Our common enemy, found among rich and poor alike, are those who want their goodies "right now - today - who gives a damn about the future anyway?"
x4estworker
6 years ago
Scylla:
Let's talk some more about misconceptions.
First of all, there is mountains of good solid evidence that every major environmantal group in B.C. is led by people who are very committed deep ecologists. Not that they would want to admit it, because , as you point out, many of their supporters don't know what it is and would find the concept foreign if they did understand.
Secondly, the old SHARE groups and forest companies NEVER had any kind of organized boycott campaign. There may have been some small local efforts, but nothing like the sleazy propaganda campaigns carried out by Greenpeace and the Western Canada Wilderness Committee, among others, over the years. That is a very old and worn out enviro tactic to try and turn the argument by pointing to those "big, evil companies and those SHARE groups". They haven't even existed for at least 10 years.
Third, while reductions in AAC caused some job losses, there have been large local reductions in jobs because of eviro campaigns. Remember South Moresby. The same will happen on the midcoast and will adversely affect all coastal communities. And don't believe the nonsense about the magical effects of tourism. Again look at South Moresby.
Lastly, what makes you think I am an unemployed logger?
scylla
6 years ago
OK, X4est,
First of all, if any among the leadership of BC environmental groups were Deep Ecologists, they would recognise that our environmental problems are not racially attributable, nor solvable by any existing racial or cultural special solutions such as Suzuki's "Wisdom of the Elders".
That point has been made abundantly clear in Ronald Wright's A Short History of Progress, among others.

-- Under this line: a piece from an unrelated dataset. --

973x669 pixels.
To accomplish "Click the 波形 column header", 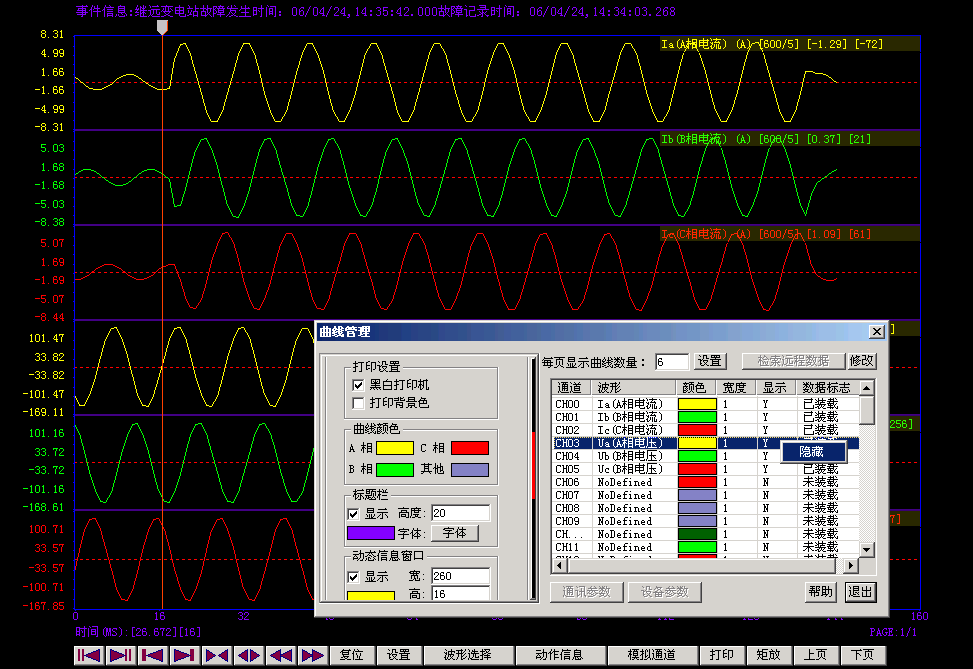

The problem is that throughout time humans have been unable to choose long-term sustainability when short-term gain is instead offered. If you are unable to apply that info to the evidence which surrounds you, nothing I can write here will change your mind.
We are told that FNs had managed the Salmon sustainably, and yes, that is true. But when new technology (which had formerly been unavailable) appeared, they behaved just the same as anyone else. They reacted, and react the same today, with many other resources as well - and just the same as us.
That uncomfortable fact is deliberately hidden behind the more obvious rapacity of today's resource capitalism, where sustainability is paid lip service to, but largely ignored.
In the days of BC's SHARE groups, boycotts etc were indeed uncommon, but then such was also the same with the Enviros. The European boycotts are a modern phenomenon, but if "sleaze" is the issue, compare that with Corporate influence in BC's rapacious (that word again) forest policy today.
And just for interest, Ron Arnold's "Wise Use" philosophy (see "wise use, Wikipedia), which was adopted by the COFI/Share coalition, is alive and well in the US today, still fighting the Environmental Movement.
Yes, South Moresby did cause people to lose jobs. And yes, those jobs were not replaced by tourism. However, the same obvious charges were laid against the establishment of the huge US National Parks at their inception. Fifty years later, they have overcrowding problems, while returning far more revenue than resource rent could possibly do - and will on thru the generations.
Lastly, it was just a guess, and I'll try another - A retired Motel owner?
Moat
6 years ago
Scylla offered
That's bang on! However, it is nearly impossible to convince people to put aside any short term gains for future generations.
I don't have a link to the article, but Peter McMartin of the Vancouver Sun wrote a few months ago something to the effect that an area such as the Spatsizi wilderness is comparable to a wasteland. He feels that an area empty of human presence is wasted, as 99% of British Columbians will not access the area.
I believe he wrote that "parks are for people, not eco-elites". What he is really trying to say, is that he does not like his tax dollars supporting something that he will not likely personally benefiet from.
Too bad he forgot about the eco-system.